* _Task requirements_: Note each line in the data holding the string "list" and report it.

Stored data entries:
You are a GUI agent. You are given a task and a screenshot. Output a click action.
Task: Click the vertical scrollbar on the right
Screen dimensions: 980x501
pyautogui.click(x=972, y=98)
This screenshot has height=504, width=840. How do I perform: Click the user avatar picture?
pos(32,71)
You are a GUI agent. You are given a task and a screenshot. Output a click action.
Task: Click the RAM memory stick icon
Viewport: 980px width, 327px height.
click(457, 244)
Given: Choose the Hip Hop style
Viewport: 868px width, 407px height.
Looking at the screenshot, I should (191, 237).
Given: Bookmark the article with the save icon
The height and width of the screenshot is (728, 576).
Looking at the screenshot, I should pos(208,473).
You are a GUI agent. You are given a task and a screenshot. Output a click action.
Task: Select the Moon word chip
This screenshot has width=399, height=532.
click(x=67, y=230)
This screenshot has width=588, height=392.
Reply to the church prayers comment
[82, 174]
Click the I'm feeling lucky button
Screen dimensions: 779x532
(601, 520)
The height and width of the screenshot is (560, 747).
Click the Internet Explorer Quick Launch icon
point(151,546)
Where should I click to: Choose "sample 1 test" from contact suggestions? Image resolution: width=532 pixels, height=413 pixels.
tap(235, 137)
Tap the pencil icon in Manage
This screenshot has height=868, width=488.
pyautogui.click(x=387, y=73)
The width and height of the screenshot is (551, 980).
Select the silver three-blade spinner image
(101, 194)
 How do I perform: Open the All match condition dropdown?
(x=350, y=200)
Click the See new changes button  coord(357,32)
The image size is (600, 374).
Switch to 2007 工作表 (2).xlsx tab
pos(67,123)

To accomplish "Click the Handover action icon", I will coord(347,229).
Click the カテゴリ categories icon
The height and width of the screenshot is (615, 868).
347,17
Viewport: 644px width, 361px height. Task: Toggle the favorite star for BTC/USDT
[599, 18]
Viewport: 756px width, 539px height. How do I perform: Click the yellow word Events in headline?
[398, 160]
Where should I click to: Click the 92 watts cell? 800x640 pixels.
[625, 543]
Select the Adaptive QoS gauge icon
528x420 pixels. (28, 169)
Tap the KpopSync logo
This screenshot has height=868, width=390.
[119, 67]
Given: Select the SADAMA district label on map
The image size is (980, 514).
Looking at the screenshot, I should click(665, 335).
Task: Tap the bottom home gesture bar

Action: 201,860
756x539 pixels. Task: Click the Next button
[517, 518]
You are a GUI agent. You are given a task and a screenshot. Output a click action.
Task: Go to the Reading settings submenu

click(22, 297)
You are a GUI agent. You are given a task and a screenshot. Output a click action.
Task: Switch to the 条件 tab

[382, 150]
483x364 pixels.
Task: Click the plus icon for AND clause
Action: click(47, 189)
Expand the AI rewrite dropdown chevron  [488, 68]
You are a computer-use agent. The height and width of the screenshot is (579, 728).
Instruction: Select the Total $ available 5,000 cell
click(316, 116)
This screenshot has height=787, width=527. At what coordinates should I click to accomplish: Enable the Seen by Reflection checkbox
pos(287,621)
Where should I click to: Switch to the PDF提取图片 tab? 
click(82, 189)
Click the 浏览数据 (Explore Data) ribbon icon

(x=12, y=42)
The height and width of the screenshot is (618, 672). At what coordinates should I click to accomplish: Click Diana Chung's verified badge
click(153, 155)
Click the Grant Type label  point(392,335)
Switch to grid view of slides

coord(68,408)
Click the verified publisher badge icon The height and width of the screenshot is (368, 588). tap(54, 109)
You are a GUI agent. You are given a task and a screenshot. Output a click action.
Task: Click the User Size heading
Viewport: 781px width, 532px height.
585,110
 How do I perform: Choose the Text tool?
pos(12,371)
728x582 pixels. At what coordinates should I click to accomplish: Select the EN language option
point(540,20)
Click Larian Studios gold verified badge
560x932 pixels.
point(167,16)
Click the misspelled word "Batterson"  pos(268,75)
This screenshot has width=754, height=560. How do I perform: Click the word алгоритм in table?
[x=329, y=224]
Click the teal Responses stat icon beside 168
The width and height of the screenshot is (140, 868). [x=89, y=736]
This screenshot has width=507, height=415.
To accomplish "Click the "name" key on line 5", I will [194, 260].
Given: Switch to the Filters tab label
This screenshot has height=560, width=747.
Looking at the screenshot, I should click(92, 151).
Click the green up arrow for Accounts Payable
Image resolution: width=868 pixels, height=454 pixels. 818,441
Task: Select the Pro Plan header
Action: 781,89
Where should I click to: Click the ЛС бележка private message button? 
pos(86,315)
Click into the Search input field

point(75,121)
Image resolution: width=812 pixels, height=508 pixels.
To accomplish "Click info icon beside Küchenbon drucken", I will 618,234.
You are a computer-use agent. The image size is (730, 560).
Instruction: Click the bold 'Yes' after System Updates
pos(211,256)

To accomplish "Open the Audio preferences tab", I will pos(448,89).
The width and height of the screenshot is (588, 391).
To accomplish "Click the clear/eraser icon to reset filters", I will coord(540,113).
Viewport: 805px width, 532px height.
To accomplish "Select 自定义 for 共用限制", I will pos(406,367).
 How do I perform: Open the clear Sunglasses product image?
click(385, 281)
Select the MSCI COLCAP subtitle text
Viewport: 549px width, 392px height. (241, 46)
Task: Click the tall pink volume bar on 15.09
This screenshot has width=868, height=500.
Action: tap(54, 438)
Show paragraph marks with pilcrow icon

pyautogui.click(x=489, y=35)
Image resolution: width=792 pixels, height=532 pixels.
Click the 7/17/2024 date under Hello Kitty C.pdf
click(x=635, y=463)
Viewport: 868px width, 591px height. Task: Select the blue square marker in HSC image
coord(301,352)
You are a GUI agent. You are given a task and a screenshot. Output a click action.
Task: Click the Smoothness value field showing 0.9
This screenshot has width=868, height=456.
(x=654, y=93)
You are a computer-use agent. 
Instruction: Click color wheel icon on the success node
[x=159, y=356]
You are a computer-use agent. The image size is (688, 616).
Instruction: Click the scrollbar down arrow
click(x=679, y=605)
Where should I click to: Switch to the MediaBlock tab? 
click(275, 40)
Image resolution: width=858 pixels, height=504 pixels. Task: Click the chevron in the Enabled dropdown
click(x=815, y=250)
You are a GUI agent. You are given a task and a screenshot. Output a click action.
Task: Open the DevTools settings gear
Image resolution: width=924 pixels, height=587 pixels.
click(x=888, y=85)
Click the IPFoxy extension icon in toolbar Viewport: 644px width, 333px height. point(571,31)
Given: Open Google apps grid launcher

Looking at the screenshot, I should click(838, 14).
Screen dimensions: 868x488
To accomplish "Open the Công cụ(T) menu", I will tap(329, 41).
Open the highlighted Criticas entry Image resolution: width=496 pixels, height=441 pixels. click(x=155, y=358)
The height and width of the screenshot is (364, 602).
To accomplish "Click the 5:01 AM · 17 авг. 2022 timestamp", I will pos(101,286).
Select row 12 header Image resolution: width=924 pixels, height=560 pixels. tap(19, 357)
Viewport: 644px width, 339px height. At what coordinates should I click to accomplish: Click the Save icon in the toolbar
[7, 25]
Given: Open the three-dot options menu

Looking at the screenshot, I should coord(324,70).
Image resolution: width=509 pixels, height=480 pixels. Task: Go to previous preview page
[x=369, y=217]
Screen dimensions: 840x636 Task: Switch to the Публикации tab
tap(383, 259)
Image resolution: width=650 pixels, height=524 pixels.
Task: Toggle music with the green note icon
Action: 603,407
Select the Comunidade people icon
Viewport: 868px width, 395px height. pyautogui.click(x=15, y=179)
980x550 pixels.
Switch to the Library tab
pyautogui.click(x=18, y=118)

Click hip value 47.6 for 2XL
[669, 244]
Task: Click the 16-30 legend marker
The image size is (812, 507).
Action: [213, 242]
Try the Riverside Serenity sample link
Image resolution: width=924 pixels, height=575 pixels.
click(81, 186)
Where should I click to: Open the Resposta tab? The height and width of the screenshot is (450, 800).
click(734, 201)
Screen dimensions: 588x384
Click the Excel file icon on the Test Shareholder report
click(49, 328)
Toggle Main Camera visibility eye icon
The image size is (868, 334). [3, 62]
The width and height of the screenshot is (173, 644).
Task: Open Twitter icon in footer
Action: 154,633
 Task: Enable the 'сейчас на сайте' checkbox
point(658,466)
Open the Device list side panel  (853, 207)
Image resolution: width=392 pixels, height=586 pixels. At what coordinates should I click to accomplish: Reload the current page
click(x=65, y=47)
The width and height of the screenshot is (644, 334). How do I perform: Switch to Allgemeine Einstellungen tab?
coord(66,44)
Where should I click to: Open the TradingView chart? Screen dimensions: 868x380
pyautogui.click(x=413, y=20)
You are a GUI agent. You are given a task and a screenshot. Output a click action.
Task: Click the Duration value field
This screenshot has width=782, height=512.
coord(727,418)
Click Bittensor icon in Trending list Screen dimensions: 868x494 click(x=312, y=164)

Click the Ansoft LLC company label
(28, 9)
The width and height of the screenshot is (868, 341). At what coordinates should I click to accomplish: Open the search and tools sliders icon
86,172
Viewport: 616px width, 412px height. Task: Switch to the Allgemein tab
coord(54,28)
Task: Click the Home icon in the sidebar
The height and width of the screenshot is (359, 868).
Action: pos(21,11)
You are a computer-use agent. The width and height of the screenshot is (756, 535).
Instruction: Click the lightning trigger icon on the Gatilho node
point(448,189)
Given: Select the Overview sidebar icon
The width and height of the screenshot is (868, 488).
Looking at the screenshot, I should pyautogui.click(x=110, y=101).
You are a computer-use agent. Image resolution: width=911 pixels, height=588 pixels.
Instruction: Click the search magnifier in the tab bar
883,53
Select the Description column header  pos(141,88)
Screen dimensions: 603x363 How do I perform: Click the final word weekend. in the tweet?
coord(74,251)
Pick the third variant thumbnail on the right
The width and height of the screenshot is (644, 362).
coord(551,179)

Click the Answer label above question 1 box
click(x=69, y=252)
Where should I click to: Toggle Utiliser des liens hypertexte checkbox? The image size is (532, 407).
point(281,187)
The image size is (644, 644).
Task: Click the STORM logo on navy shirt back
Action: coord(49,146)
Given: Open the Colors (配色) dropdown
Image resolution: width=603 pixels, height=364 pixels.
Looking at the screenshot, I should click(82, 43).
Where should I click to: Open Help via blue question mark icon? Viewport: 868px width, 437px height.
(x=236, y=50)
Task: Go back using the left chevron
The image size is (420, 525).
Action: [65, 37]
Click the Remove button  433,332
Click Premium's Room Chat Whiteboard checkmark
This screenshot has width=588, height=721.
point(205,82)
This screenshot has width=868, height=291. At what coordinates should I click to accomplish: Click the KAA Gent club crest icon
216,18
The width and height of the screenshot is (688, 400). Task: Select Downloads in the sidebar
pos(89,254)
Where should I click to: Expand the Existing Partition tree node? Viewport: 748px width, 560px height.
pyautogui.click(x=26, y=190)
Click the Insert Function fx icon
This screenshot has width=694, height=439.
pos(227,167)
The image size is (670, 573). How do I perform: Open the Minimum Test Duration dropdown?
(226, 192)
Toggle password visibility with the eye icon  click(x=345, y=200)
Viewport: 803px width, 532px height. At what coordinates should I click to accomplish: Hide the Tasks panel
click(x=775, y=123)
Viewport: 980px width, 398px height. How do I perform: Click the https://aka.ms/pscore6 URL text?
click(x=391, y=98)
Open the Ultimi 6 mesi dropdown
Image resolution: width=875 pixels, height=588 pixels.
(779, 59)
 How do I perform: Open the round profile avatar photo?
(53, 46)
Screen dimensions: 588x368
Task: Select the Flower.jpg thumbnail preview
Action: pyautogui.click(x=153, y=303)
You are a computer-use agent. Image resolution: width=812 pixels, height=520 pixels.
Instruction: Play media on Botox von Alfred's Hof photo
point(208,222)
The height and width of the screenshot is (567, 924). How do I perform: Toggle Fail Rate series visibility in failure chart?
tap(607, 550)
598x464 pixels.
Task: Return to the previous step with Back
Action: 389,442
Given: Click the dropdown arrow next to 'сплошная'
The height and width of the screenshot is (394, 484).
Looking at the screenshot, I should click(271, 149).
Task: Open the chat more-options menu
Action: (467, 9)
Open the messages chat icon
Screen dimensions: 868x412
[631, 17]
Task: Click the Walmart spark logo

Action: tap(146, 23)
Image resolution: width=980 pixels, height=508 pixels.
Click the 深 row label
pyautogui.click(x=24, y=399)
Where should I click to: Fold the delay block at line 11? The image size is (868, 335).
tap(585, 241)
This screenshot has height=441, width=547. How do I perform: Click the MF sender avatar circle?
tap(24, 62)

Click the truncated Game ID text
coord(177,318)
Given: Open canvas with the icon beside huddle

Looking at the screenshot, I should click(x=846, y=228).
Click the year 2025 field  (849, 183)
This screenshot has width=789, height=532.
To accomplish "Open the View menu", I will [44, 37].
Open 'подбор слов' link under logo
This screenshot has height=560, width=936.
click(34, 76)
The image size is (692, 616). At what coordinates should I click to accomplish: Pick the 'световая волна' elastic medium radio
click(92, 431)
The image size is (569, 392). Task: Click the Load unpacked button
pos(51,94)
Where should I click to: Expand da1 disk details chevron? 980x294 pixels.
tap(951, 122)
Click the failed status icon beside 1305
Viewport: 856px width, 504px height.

* _Result for this exercise_:
Open the Device list side panel  (853, 207)
Click Bittensor icon in Trending list Screen dimensions: 868x494 click(x=312, y=164)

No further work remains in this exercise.